Delete or rename the trigger.
pg_reorg : trigger conflicted for tbl
The target table already has a trigger which follows by "z_reorg_trigger" in alphabetical order.
Delete or rename the trigger.

Restrictions

pg_reorg has the following restrictions. Be careful to avoid data corruptions.

Temp tables

pg_reorg cannot reorganize temp tables.

GiST indexes

pg_reorg cannot reorganize tables using GiST indexes.

DDL commands

You cannot do DDL commands except VACUUM and ANALYZE during pg_reorg. In many cases pg_reorg will fail and rollback collectly, but there are some cases which may result in data-corruption .

TRUNCATE
TRUNCATE is lost. Deleted rows still exist after pg_reorg.
CREATE INDEX
It causes index corruptions.
ALTER TABLE ... ADD COLUMN
It causes lost of data. Newly added columns are initialized with NULLs.
ALTER TABLE ... ALTER COLUMN TYPE
It causes data corruptions.
ALTER TABLE ... SET TABLESPACE
It causes data corruptions by wrong relfilenode.

Details

pg_reorg creates a work table in the reorg schema and sorts the rows in this table. Then, it updates the system catalogs directly to swap the work table and the original one.

Installations

pg_reorg can be built with "make" on UNIX or Linux. pgxs build framework is used automatically. Before building, you might need to install postgres packages for developer (postgresql-devel, etc.) and add pg_config to your $PATH.

$ cd pg_reorg
$ make
$ su
$ make install

You can also use Microsoft Visual C++ 2010 to build the program on Windows. There are project files in the msvc folder.

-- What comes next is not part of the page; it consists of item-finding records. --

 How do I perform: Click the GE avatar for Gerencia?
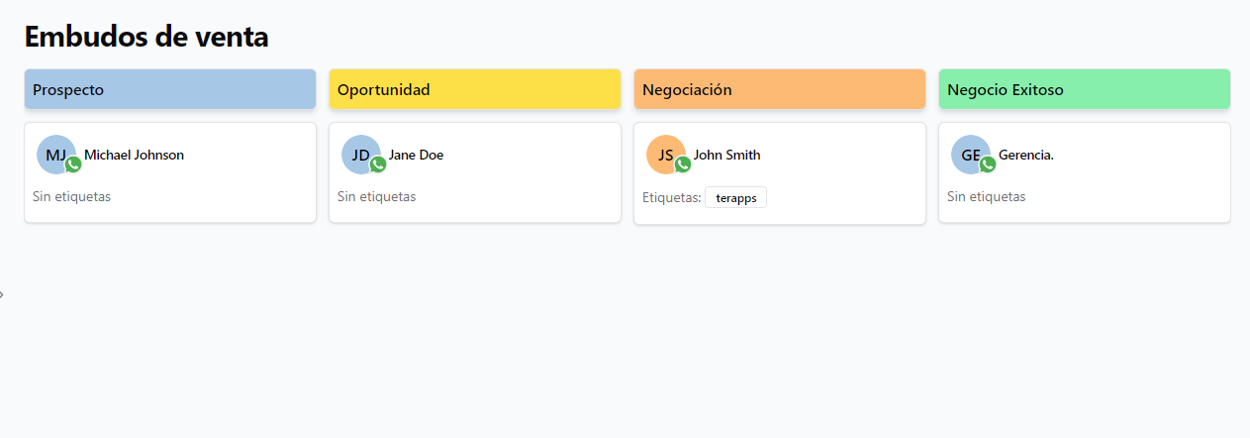coord(969,154)
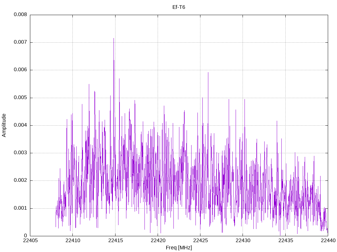Click the 22410 x-axis tick label
The width and height of the screenshot is (337, 252).
[x=73, y=241]
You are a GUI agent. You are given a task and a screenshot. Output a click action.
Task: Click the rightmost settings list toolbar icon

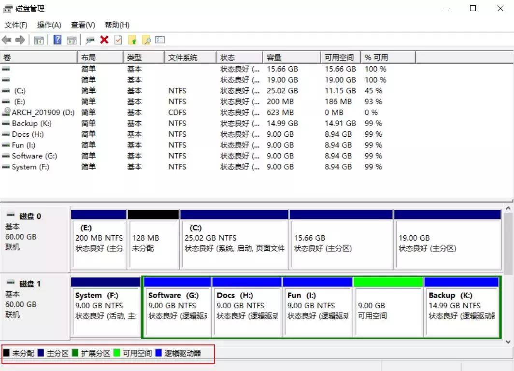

Start PostgreSQL and execute the script to register functions to your database.

$ pg_ctl start
$ psql -f $PGSHARE/contrib/pg_reorg.sql -d your_database

You can also use CREATE EXTENSION.

$ psql -c "CREATE EXTENSION pg_reorg" -d your_database

If you want to check regression tests, do the below commands with PostgreSQL server running

$ make installcheck

Requirements

PostgreSQL versions
PostgreSQL 9.0, 9.1, 9.2, 9.3, 9.4
OS
RHEL 6/7
Disks
Requires free disk space twice as large as the target table(s) and indexes. For example, if the total size of the tables and indexes to be reorganized is 1GB, an additional 2GB of disk space is required.